The return closes a rare gap in Apple’s soccer calendar. MLS had paused its schedule so players and fans could follow the summer’s international tournament; with the break over, the full slate of league matches is once again part of the Apple TV sports lineup, alongside Formula 1 in the United States and Major League Baseball’s “Friday Night Baseball.”
A World Cup-shaped restart
The monthlong pause doubled as a showcase for how many MLS players had just been on the sport’s biggest stage. A record 45 MLS players, drawn from 22 clubs and 17 countries, featured at the 2026 World Cup, eight of them for the United States Apple. The league’s international pedigree now includes Inter Miami’s Lionel Messi — who used the tournament to become its all-time leading scorer — and fresh arrivals such as Antoine Griezmann, who joined Orlando City SC after a decade at Atlético Madrid. The restart’s six marquee matchups across July 16 and 17 lean on those storylines, headlined by the Cascadia Cup rivalry between the Seattle Sounders and Portland Timbers and a Southern showdown between Nashville SC and Atlanta United.
Every match, no blackouts
Apple’s MLS package remains what it has been since the partnership began: a single subscription that covers every match of the regular season and beyond, with no regional blackouts. Subscribers also get comprehensive coverage and analysis, exclusive content, and access to matches outside the regular season, including the annual Leagues Cup tournament that pits MLS clubs against Liga MX sides.
That all-access model is the defining feature of Apple’s sports strategy. Rather than splitting games across broadcast partners by territory, Apple sells the league as a global product inside its own app — a structure that has made MLS one of the clearest tests of whether fans will pay directly for a league rather than rely on free-to-air or cable carriage.
Beyond the living room
The Apple TV app is available in over 100 countries and regions and spans more than a billion screens, including iPhone, iPad, Mac, and third-party TVs and streaming devices. For venues that want to show games commercially, Apple leans on distribution partners rather than direct sales: EverPass, for example, gives bars, restaurants, and other businesses access to Apple TV’s complete live sports portfolio — every MLS match, Formula 1 in the U.S., and “Friday Night Baseball” — through its EverPass Core package.

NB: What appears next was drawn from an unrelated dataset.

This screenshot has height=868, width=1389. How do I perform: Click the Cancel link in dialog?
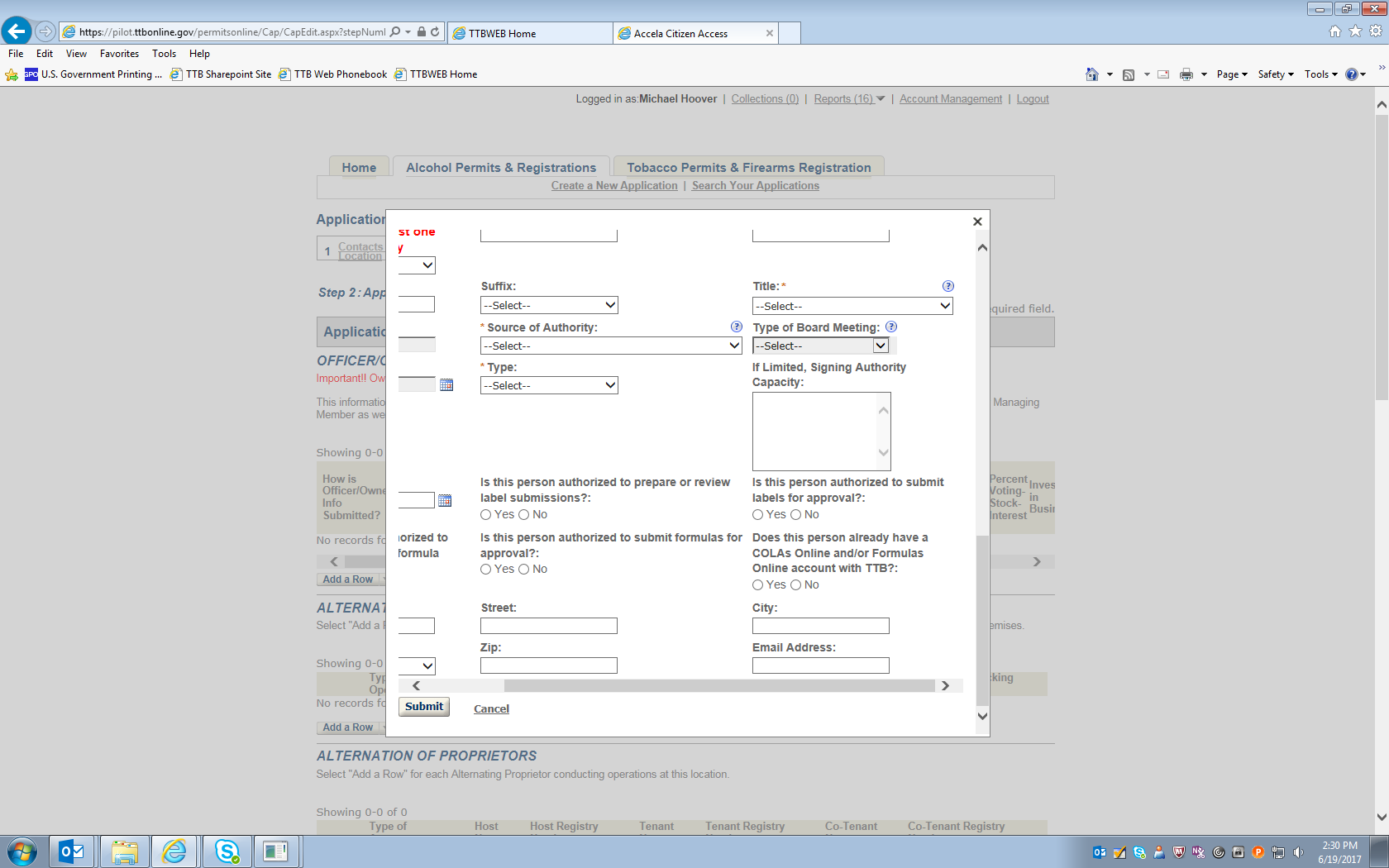[x=491, y=708]
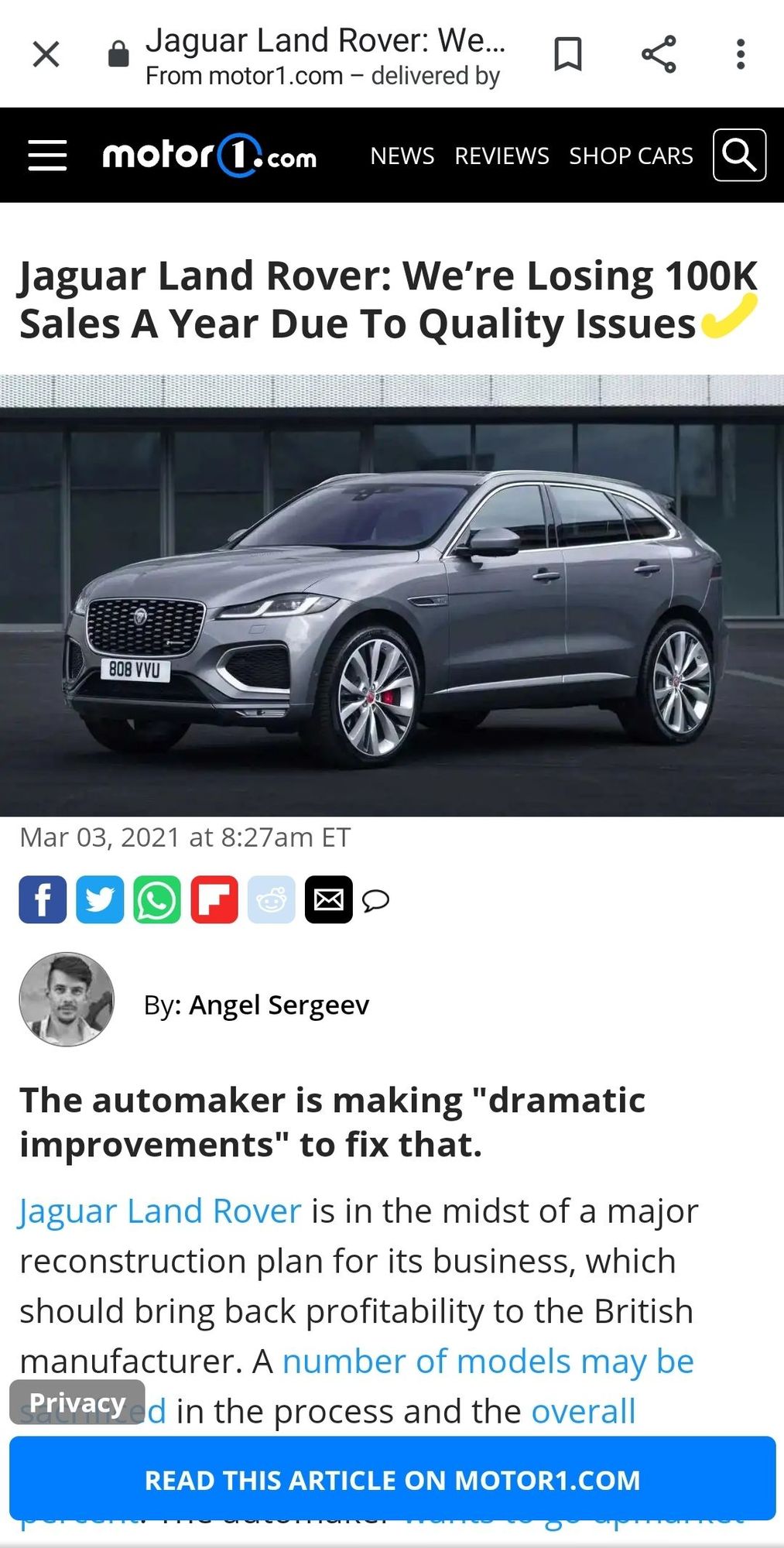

That two-track approach, consumer subscriptions plus a commercial licensing layer, lets Apple monetize the same content in very different settings without building its own hospitality sales force.
Part of a broader sports push
The MLS restart lands alongside a busy stretch for Apple’s sports programming. The company has already outlined an August “Friday Night Baseball” schedule and is bringing “Madden NFL 27 Arcade Edition” to Apple Arcade on August 6. None of those are MLS, but together they show a deliberate effort to keep live and adjacent sports content flowing through the Apple TV app year-round.
For MLS, the second half of the season now plays out entirely inside Apple’s ecosystem. Fans who paused their subscription for the World Cup can resume it the same way they would any other app purchase, and the lack of blackout restrictions means a supporter in one country watches the same feed as a supporter elsewhere.

Image: Apple
Whether Apple’s all-streaming bet on MLS continues to grow its subscriber base is a question the back half of the season will help answer. What is clear is that, as of July 16, the league’s entire remaining schedule is once again a single tap away for anyone with an Apple TV subscription.